__Your assignment__: In the records below, find the line holding "You are a computer-use agent. 723x787 pixels."; copy it and every line after it to the end, omitting all images.

__Material provided__:
※ ※ ※
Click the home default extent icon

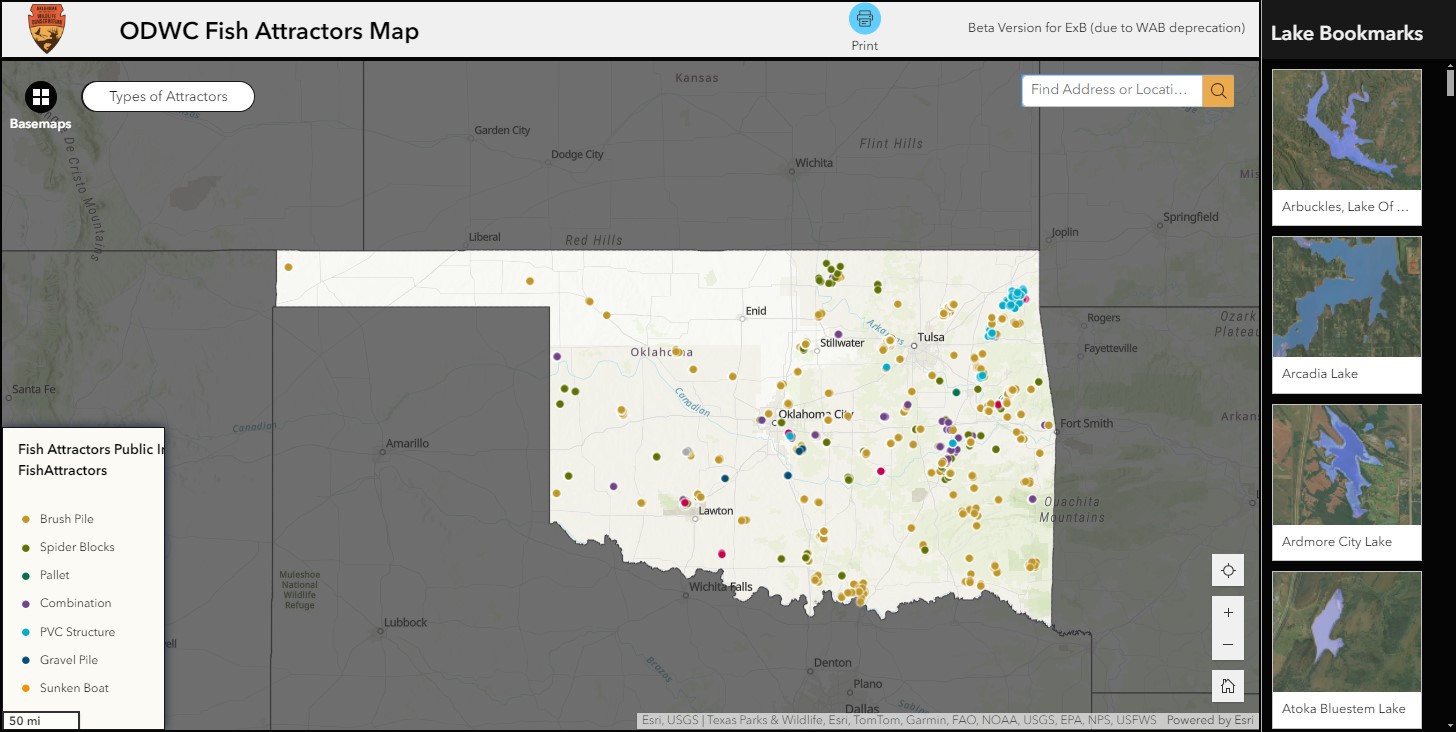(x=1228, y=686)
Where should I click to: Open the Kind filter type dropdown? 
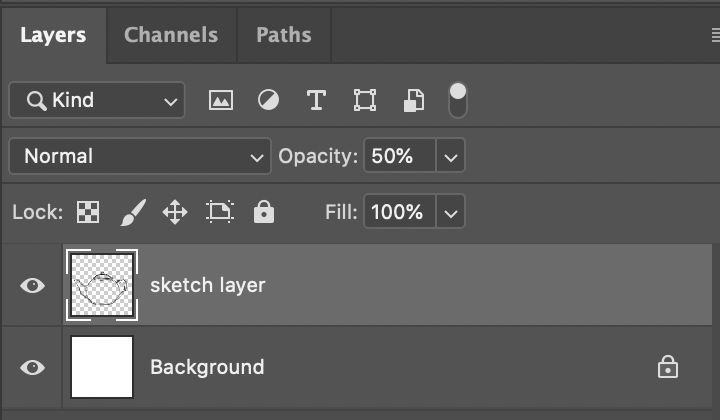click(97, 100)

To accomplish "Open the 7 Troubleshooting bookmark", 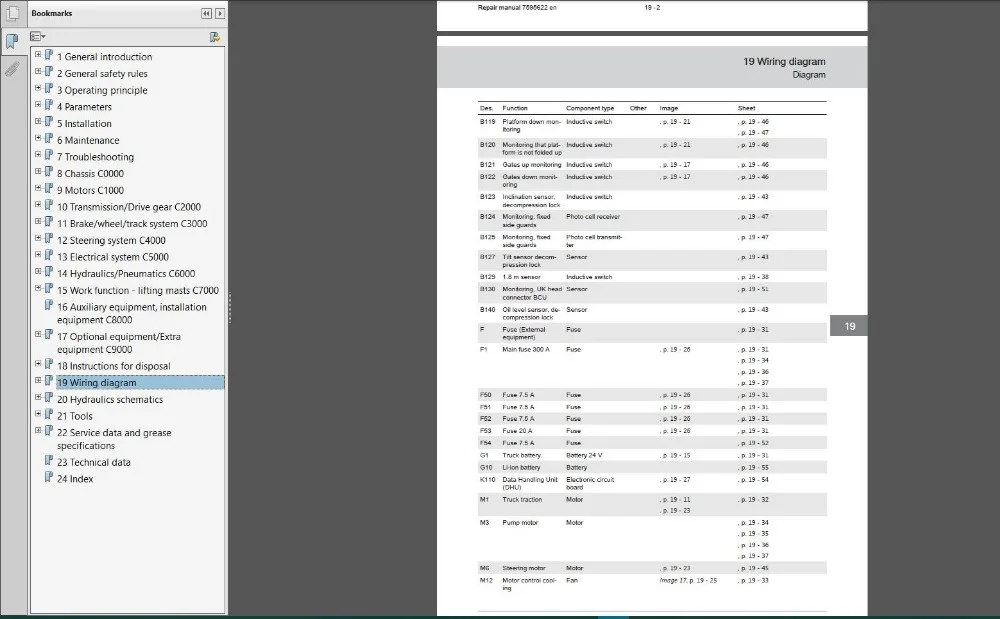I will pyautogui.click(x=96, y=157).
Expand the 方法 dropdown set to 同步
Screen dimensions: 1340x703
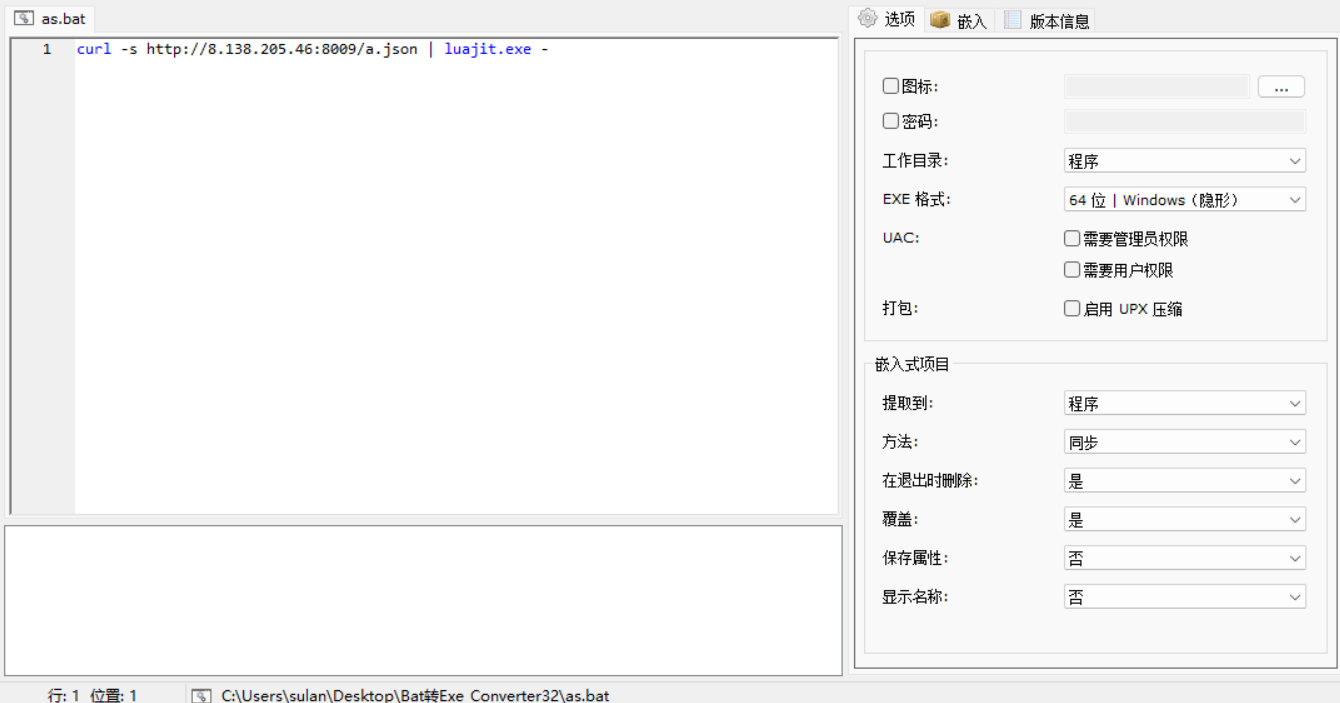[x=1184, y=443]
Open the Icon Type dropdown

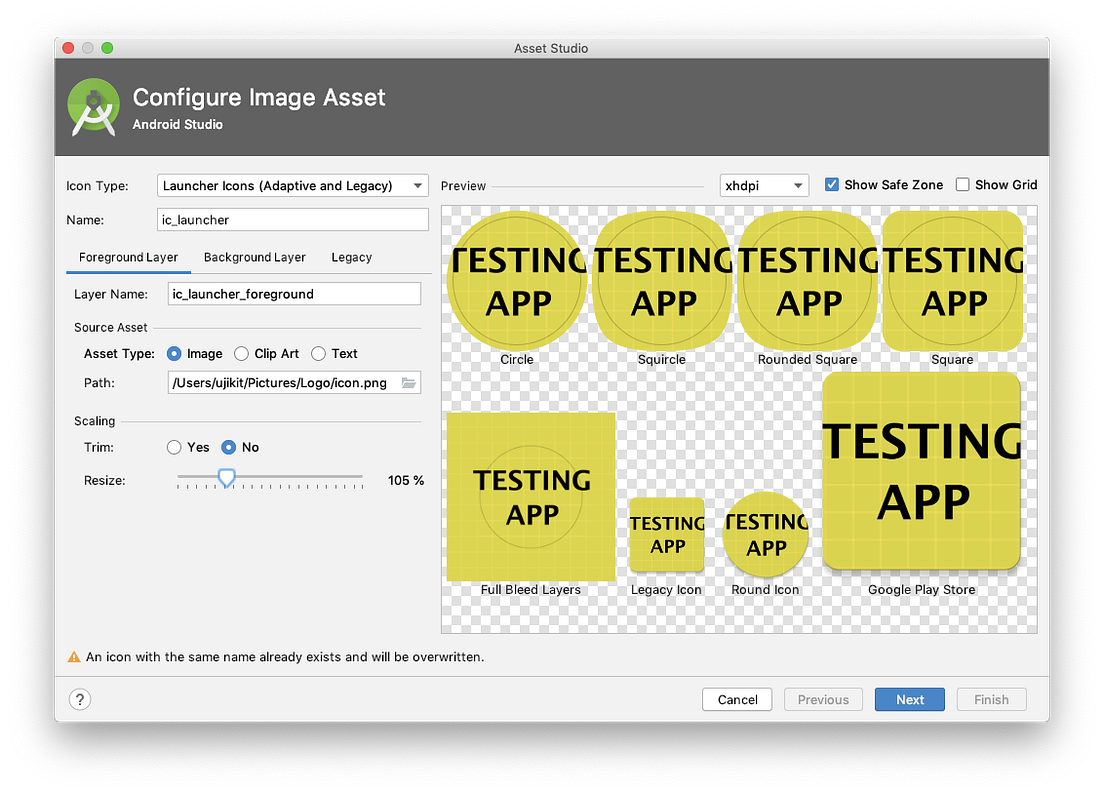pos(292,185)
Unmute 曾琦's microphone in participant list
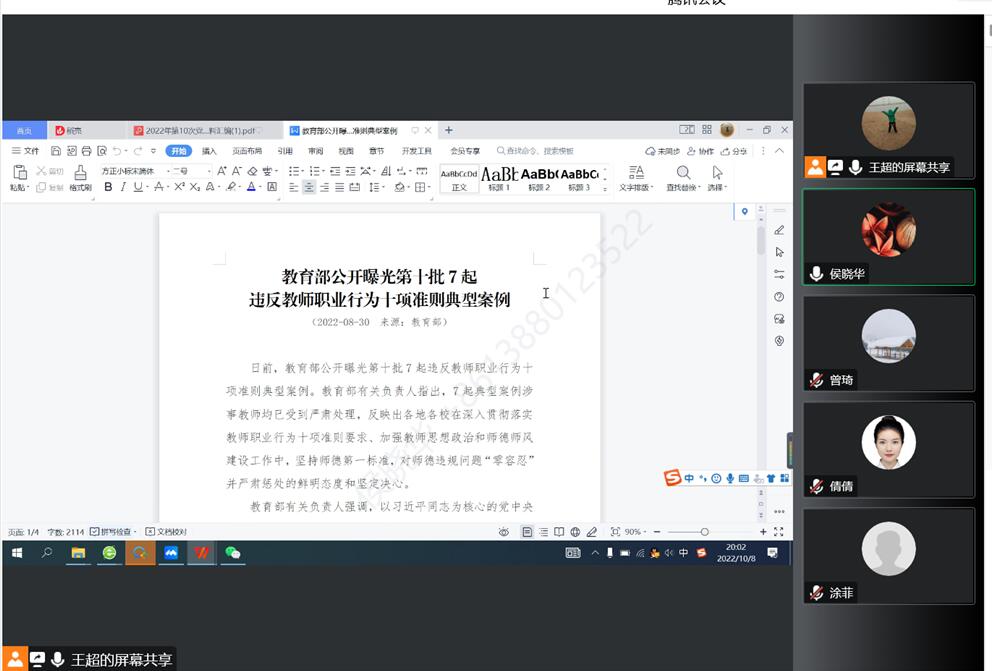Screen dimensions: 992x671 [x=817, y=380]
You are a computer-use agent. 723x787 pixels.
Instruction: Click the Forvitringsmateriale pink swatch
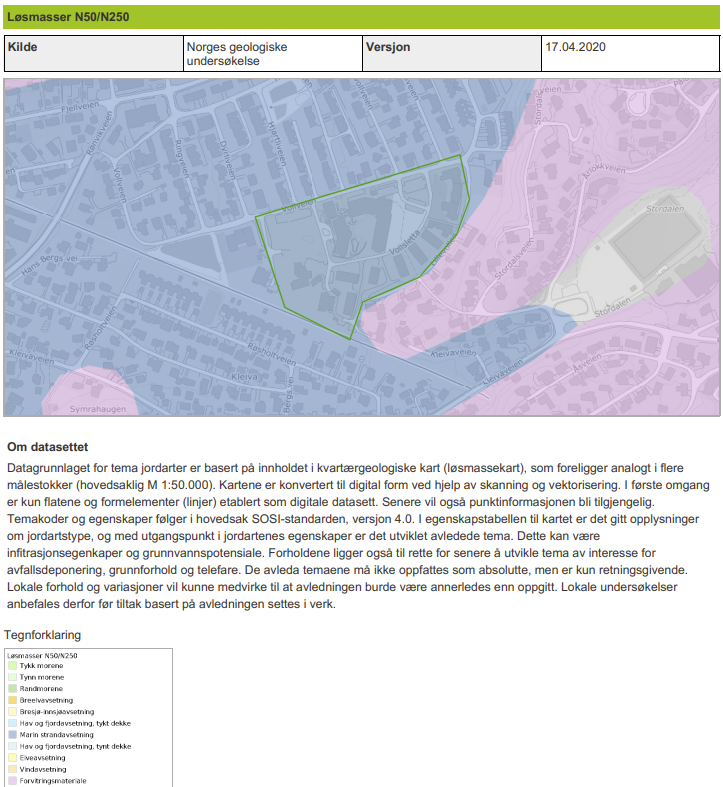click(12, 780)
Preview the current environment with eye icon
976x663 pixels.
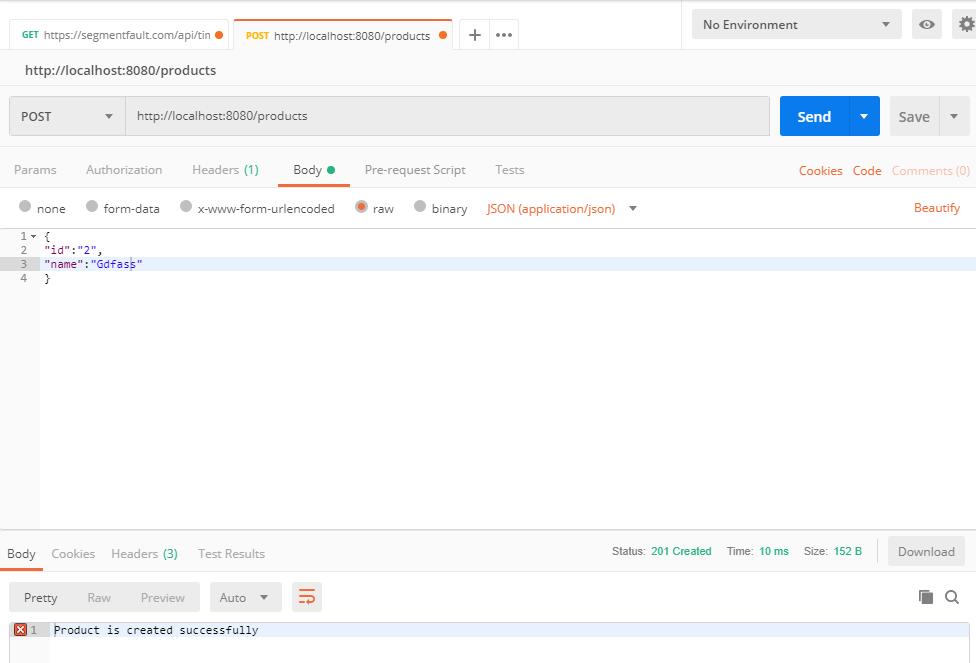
※ ※ ※
__Task result__:
You are a computer-use agent. 723x787 pixels.
Instruction: Click the Forvitringsmateriale pink swatch
click(12, 780)
Preview the current environment with eye icon
976x663 pixels.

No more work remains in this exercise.